Sejarah bukanlah masa lalu yang beku.
Lewat media (termasuk sinteron) senantiasa dapat menjadi sesuatu yang baru. Batas-batas
logika tentunya harus tetap dijaga agar tidak mengacak-acak realita. Hal itu
tak dapat kita lihat dalam tontonan sinetron-sinetron yang mengambil ruang
sejarah di Indonesia mutakhir. Secara tak langsung, sebenarnya pembodohan masal
sedang diberlangsungkan.

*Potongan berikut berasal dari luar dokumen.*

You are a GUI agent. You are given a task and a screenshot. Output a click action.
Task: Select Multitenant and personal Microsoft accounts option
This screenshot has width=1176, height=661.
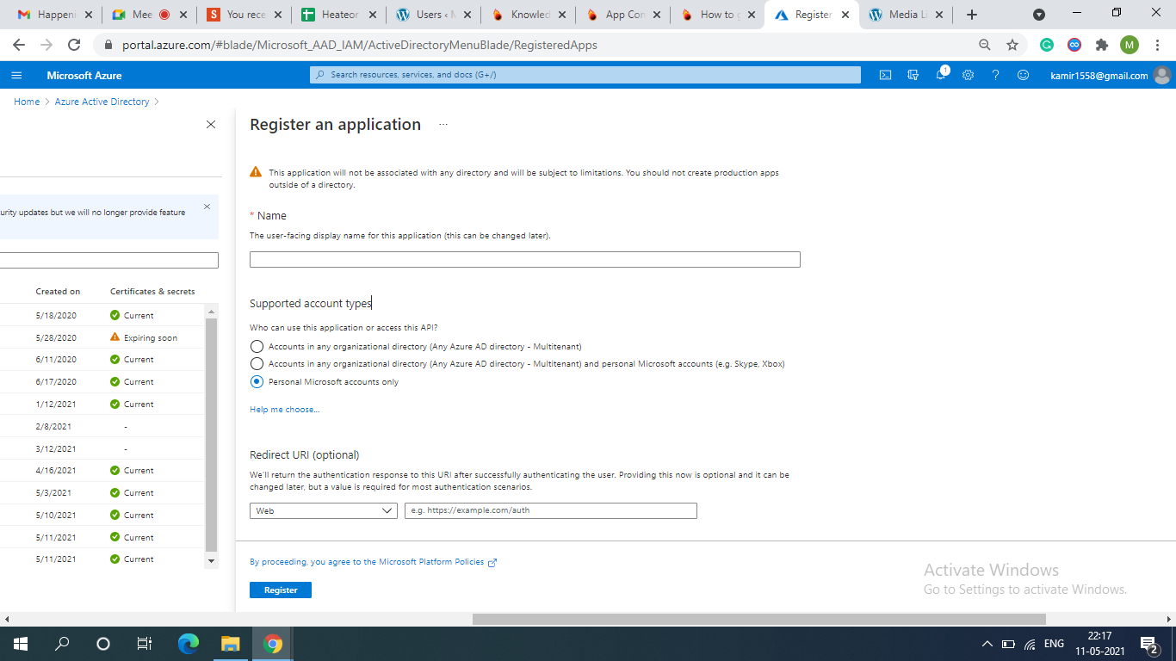coord(257,364)
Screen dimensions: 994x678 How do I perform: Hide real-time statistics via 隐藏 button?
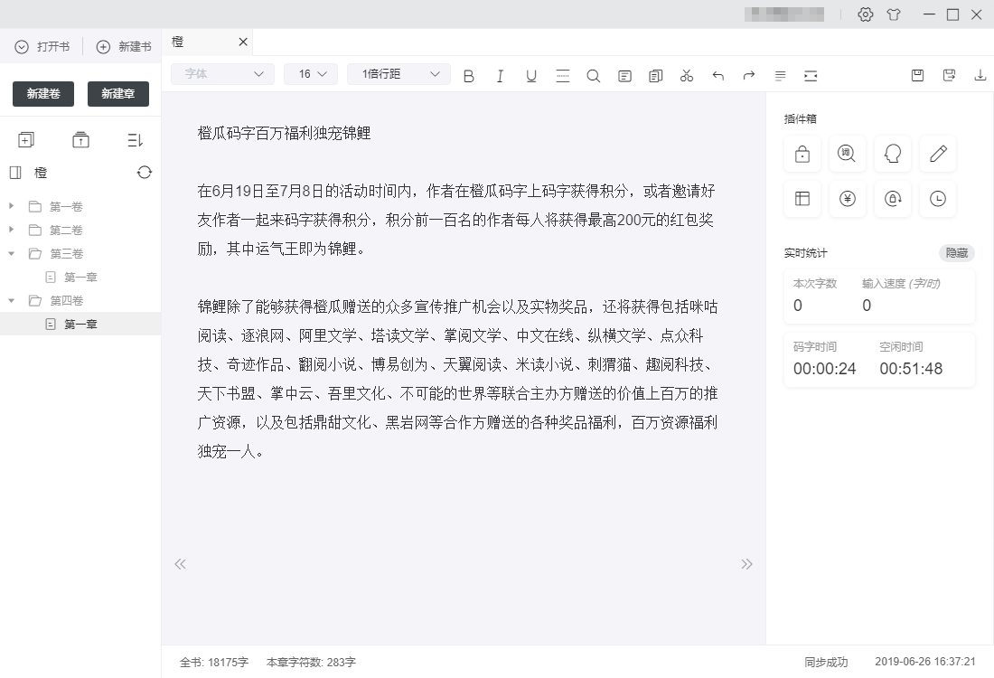click(x=955, y=253)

Dan apabila dibiarkan terus-menerus, maka tak menutup
kemungkinan hal yang fiktif itu menjadi kebenaran tunggal, menutup peristiwa
sejarah yang senyatanya terjadi.
Kepedulian dalam merawat sejarah harusnya
menjadi tugas siapapun, tak terkecuali para pelaku dunia film dan persinetronan.
Jangan hanya karena keuntungan yang tak seberapa, maka mengorbankan segalanya.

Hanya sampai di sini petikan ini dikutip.